◆ **Records on locating visible targets**
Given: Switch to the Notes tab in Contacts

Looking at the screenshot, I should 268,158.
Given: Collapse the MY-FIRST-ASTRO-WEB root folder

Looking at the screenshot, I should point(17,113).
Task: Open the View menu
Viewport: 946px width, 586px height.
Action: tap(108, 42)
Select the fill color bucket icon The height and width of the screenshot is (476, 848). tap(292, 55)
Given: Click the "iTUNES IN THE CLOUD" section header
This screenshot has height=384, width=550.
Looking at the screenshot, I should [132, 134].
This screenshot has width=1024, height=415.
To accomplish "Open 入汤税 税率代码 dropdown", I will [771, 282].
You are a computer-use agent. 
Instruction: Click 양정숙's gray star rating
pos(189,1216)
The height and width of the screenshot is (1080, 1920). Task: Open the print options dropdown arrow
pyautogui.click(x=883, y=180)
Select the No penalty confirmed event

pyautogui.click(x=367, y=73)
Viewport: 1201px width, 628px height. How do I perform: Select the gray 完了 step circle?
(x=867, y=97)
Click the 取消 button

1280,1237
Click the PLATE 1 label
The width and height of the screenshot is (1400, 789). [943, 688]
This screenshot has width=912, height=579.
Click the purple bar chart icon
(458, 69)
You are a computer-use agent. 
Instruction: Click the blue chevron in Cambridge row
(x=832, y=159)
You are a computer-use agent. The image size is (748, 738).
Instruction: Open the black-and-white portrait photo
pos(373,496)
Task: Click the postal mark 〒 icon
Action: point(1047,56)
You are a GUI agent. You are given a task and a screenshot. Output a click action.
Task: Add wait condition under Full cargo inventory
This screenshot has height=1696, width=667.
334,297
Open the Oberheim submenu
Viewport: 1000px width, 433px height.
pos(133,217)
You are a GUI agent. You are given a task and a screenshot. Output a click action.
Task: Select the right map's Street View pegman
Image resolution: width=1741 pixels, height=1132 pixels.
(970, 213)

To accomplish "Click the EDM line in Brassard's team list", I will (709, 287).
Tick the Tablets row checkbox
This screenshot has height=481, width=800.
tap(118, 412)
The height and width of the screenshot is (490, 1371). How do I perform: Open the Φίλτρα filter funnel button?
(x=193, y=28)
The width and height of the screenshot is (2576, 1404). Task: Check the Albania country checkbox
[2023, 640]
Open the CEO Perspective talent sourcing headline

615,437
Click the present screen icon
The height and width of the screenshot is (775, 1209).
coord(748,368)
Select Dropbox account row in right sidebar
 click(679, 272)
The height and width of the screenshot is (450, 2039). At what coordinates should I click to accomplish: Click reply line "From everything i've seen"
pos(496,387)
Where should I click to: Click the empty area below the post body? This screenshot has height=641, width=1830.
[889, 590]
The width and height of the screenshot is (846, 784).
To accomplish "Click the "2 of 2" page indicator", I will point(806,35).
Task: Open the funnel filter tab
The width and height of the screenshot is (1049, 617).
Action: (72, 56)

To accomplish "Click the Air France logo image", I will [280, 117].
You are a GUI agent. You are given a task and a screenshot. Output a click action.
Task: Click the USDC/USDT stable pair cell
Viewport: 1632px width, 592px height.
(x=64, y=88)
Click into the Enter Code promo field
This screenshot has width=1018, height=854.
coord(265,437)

◆ **To do**
Collect every line of the records above that contains the string "will", matching case exactly.

◆ **Written reply**
To accomplish "Open 入汤税 税率代码 dropdown", I will [771, 282].
To accomplish "Click the EDM line in Brassard's team list", I will (709, 287).
To accomplish "Click the "2 of 2" page indicator", I will point(806,35).
To accomplish "Click the Air France logo image", I will [280, 117].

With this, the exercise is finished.